The most interesting session of the day was “The Etsy Shard Architecture: Starts with S and Ends With Hard” by John Goulah of Etsy. The most interesting fact for me was the way the shading was done. Having worked on similar environments and being an online multi-merchant, I had thought that range or hash partition would’ve been the easy way to go. However, Estsy chose to explicitly shard its users using manual assignments and have a set of servers to do lookup tables. This gave them a few benefits that wouldn’t be possible using the other methods. They include the ability to arbitrarily move users across shards easily (relatively speaking) and do non-linear consolidations when the server is upgraded. When I inquired about the reason for choosing the lookup sharding, the answer was that they wanted flexibility.

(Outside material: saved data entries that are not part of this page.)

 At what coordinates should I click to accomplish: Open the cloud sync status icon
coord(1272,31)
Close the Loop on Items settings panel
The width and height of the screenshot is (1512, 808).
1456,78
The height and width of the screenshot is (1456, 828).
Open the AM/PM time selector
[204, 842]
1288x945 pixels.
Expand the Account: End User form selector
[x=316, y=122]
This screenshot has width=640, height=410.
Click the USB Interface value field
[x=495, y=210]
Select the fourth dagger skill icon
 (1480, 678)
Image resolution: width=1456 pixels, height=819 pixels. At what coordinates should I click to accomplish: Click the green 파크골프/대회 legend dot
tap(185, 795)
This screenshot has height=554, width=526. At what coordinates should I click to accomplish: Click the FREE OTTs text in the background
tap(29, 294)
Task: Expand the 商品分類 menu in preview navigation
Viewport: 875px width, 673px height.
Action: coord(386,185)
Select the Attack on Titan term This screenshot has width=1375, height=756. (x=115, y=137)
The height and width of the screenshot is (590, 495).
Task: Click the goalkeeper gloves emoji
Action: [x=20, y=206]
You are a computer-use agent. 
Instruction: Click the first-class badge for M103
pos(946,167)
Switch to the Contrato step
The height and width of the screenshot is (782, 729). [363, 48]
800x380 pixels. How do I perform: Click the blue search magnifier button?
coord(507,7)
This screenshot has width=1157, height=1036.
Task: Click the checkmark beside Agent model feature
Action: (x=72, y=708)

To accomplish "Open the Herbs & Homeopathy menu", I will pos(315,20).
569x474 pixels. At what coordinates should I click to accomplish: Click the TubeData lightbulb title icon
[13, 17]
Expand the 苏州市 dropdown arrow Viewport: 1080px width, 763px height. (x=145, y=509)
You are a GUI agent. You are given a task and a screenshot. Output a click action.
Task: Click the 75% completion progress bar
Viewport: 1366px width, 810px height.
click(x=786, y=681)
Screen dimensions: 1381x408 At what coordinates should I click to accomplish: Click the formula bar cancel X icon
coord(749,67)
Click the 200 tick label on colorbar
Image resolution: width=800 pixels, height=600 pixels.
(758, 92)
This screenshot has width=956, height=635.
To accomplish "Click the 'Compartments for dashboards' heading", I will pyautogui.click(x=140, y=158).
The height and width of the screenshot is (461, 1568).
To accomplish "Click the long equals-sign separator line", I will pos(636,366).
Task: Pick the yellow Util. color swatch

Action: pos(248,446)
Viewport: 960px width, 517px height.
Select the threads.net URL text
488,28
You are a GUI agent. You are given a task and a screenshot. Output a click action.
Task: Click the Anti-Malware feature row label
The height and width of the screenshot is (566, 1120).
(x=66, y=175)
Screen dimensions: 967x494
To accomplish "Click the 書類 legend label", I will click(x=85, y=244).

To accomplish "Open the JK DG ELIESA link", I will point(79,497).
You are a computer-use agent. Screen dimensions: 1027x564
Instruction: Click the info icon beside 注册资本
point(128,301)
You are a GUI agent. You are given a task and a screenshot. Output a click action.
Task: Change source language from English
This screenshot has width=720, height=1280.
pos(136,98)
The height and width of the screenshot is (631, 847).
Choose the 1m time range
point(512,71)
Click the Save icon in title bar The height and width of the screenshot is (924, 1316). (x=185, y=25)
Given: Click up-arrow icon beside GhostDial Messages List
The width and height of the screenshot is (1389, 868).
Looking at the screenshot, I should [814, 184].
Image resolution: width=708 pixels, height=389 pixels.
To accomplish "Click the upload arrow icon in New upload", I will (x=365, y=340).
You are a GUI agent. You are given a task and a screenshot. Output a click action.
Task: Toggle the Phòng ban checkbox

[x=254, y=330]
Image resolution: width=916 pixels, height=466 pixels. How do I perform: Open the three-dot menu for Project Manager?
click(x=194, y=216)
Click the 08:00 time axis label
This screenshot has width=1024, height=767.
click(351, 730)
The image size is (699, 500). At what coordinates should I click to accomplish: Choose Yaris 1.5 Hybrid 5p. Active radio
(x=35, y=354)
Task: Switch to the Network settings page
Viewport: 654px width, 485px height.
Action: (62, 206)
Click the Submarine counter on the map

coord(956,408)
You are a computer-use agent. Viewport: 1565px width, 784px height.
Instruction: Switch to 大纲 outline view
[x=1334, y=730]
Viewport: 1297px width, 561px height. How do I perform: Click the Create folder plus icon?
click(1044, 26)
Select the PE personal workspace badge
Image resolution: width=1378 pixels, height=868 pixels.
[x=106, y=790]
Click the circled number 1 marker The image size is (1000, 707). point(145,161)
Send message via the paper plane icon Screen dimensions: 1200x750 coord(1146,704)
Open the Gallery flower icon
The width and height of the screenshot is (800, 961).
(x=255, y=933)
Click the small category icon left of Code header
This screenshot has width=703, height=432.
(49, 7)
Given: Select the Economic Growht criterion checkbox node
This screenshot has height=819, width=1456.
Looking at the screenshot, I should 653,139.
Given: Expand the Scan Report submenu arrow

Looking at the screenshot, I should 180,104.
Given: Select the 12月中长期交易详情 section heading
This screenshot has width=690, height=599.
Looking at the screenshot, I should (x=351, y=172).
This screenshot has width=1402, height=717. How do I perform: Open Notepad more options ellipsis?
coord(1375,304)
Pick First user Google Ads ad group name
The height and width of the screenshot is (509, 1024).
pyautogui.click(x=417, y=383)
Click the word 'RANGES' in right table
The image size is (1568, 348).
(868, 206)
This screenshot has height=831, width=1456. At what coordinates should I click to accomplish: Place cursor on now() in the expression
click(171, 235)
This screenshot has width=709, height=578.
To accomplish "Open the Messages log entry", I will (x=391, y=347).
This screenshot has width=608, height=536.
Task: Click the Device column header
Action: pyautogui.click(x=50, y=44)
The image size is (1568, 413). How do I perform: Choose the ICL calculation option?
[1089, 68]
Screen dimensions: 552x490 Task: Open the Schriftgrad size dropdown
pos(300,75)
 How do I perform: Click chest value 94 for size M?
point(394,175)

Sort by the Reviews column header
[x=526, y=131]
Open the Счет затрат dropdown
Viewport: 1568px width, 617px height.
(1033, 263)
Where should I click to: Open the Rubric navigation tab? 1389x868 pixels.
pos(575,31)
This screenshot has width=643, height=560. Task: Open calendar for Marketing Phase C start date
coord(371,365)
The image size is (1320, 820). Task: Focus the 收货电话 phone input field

The last session of the day for me was “The Right Read Optimization is Actually Write Optimization” by Leif Walsh of Tokutek. If anything, this talk deserves the award for the most academic session of the conference for bringing in heavy amounts of Big-O analysis (for those who remember Introduction To Algorithms) and amortized cost analysis. Tokutek attempted to solve the problem of updating a large number of secondary indexes, which are often used for faster selects, requiring random I/O to bring the B-tree blocks into memory by using a new data structure called Fractal Trees. The amortized Big-O analysis is quite interesting and does indeed show an asymptotic performance improvement, but one wonders how big is the constant in the analysis. Another interesting fact is that the performance improvement is lost, in that it is no better then a standard B-tree, if the index is a unique index. A quick count of the indexes by type for one of our environments shows that only 17% are unique indexes (which also include primary keys), so the loss is not huge but not insignificant either.